» **BACAAN**:
= = = =

Dalam hukum ekonomi yang dikembangkan imperialisme, mulai dari liberalisme hingga neo-liberalisme di tahun 1970an, tentu akan selalu berhari depan krisis yang melanda. Kebijakan apapun yang dilahirkan imperialisme di dunia, akan selalu jatuh pada jurang krisis yang semakin membuat rakyat dunia kehilangan pekerjaan, pendapatan menurun, pengangguran hingga perampokan-perampokan SDA secara barbar.
Sejarah G7
Hal ini
kemudian yang mendasari pembentukan G7 sebagai usaha untuk mengkonsolidasikan
dunia guna menyelamatkan borjuasi-borjuasi internasional, perusahan transnasional
atas krisis di tahun 1970. Krisis yang semakin akut semasa itu, ditandai dengan
tindakan-tindakan embargo atas energi sebagai usaha spekulan-spekulan
imperialisme untuk menjalankan praktek monopoli. Di sisi lain, perang agresi
dan konspirasi imperialisme AS di
negara-negara dunia ketiga untuk mendirikan negara bonekanya semasa perang
dingin, semakin memperparah krisis.
Empat negara
menjadi penggagas. Perancis, Inggris,
Jerman, dan Amerika Serikat mengadakan pertemuan pada 25 Maret 1973 untuk
mendiskusikan penyelamatan borjuasi internasional atas krisis imperialisme itu.
Pada Oktober tahun yang sama, Jepang bergabung dalam forum diskusi tersebut,
sehingga dikemudian hari kelompok lima negara ini disebut dengan istilah the
Group of Five (G5).
Beberapa
tahun kemudian, group ini menambah jumlah anggota menjadi tujuh dengan masuknya
Italia (1975) dan Kanada (1976) sebagai anggota baru. Dari sinilah kemudian
dikenal istilah the Group of Seven (G7). Lebih lanjut, pada 1997 Rusia
juga bergabung dalam kelompok G7, sehingga mengubah nama G7 menjadi G8 (the
Group of Eight). Dan Krisis di Ukraina menyebabkan Rusia keluar dari
pertemuan G8 pada 2014 lalu, sehingga jumlah negara anggota menjadi tujuh dan
mengubah nama forum tersebut kembali ke G7.
Hakekatnya
G7 ini adalah konsolidasi di antara negara imperialisme untuk menjalankan skema
jahat borjuasi-borjuasi internasionalnya, perusahan-perusahaan transnasional
(MNc/TNc) di dalam menguasai perekonomian di seluruh dunia. Pembagian diantara
mereka atas dunia telah usai. Tidak akan ada negara jajahan dan setengah
jajahan bisa mewujudkan negara rakyat atau bahkan menjadi negara kapitalisme. Sebab G7
akan selalu menghambat kemajuan negara-negara berkembang. Maka Jalan
satu-satunya hanyalah melalui perjuangan klas rakyat dunia menghancurkan
imperialisme, feodalisme dan rejim reaksioner sebagai syarat kebebasan bagi
rakyat dunia.

= = = =

» **CUPLIKAN DATA**:
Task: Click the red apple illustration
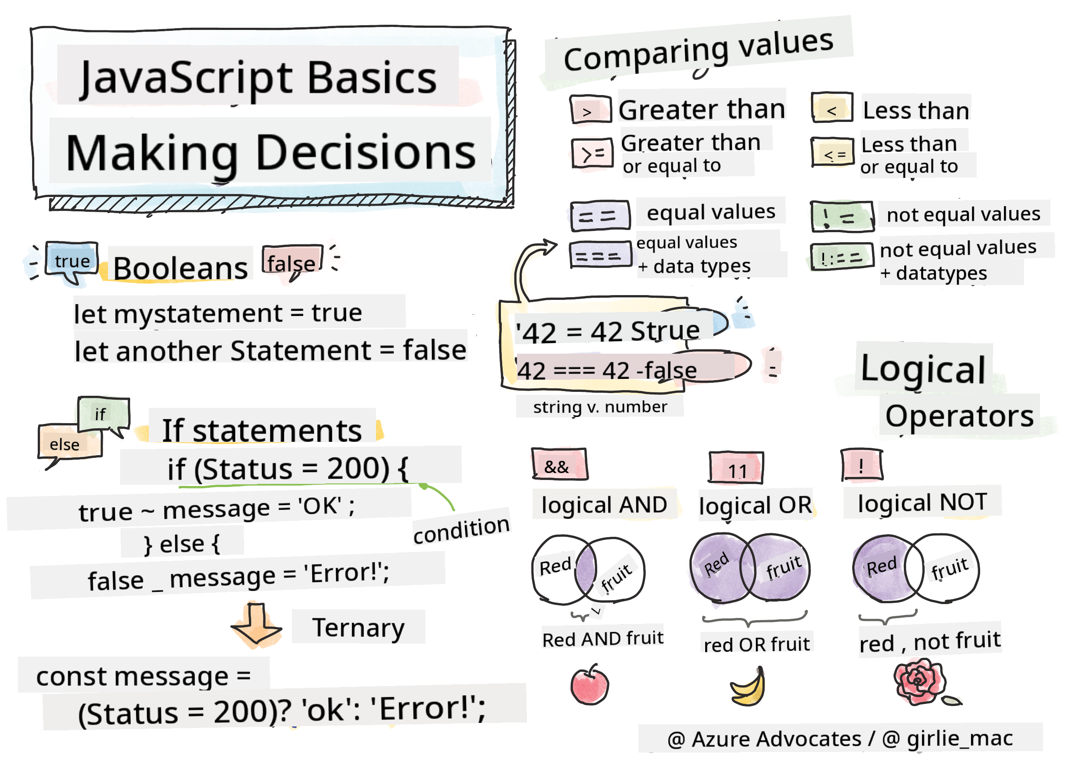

= = = =

» **INSTRUKSI TERTULIS A**: Perbarui bagian bacaan tentang G7 di antara "Dalam hukum ekonomi" dan "SDA secara barbar.", termasuk keduanya, dengan mengganti "rakyat dunia" menjadi "masyarakat dunia".
» **INSTRUKSI TERTULIS B**: Lanjutkan bacaan tentang sejarah G7 mulai dari kalimat terakhirnya.
Baris-baris data tidak diperlukan untuk tugas ini.

» **JAWABAN A**:
Dalam hukum ekonomi yang dikembangkan imperialisme, mulai dari liberalisme hingga neo-liberalisme di tahun 1970an, tentu akan selalu berhari depan krisis yang melanda. Kebijakan apapun yang dilahirkan imperialisme di dunia, akan selalu jatuh pada jurang krisis yang semakin membuat masyarakat dunia kehilangan pekerjaan, pendapatan menurun, pengangguran hingga perampokan-perampokan SDA secara barbar.

» **JAWABAN B**:
Sementara
kontekstual keadaan saat ini, AS memimpin negara-negara G7 lainnya untuk keluar
dari krisis sejak 2008 yang semakin akut dan mengkeroposi sistem imperialisme
itu sendiri. Imperialisme AS beserta sekutunya di G7 hanya akan merumuskan pencurian yang berlipat-ganda
terhadap nilai lebih klas buruh dan merampok hasil kerja rakyat dunia.
Relevansi
G7 terhadap kesejahteraan dunia hanyalah ilusi yang dibangun atas forum ini.
Sebaliknya, forum ini hanya mendiskusikan usaha-usaha untuk memasifkan
perampokan-perampokan, perang di tengah-tengah rakyat dunia. Hanya penderitaan,
kemiskinan, penghisapan dan penindasan yang dihasilkan G7.
KTT G7 di Jepang 26-27 Mei 2016 adalah persekongkolan
jahat untuk keluar dari Krisis
KTT
G7 merupakan pertemuan eksklusif pemimpin imperialisme dunia yang mewakili kepentingan
kapitalis monopoli besar dan perusahaan-perusahaan transnasional. Yang
disebut 'pemimpin dunia' tidak pernah mewakili kepentingan rakyat terhisap dan
tertindas dunia. Mereka
telah membawa penderitaan yang luar biasa untuk rakyat dunia dengan kebijakan
neoliberalisasinya. Di sisi lain, mempromosikan Ilusi Demokrasi dan HAM ala AS,
Perang Agresi, Perang melawan Teroris, menjadi cara-cara jahat yang dijalankan
imperialisme di dunia.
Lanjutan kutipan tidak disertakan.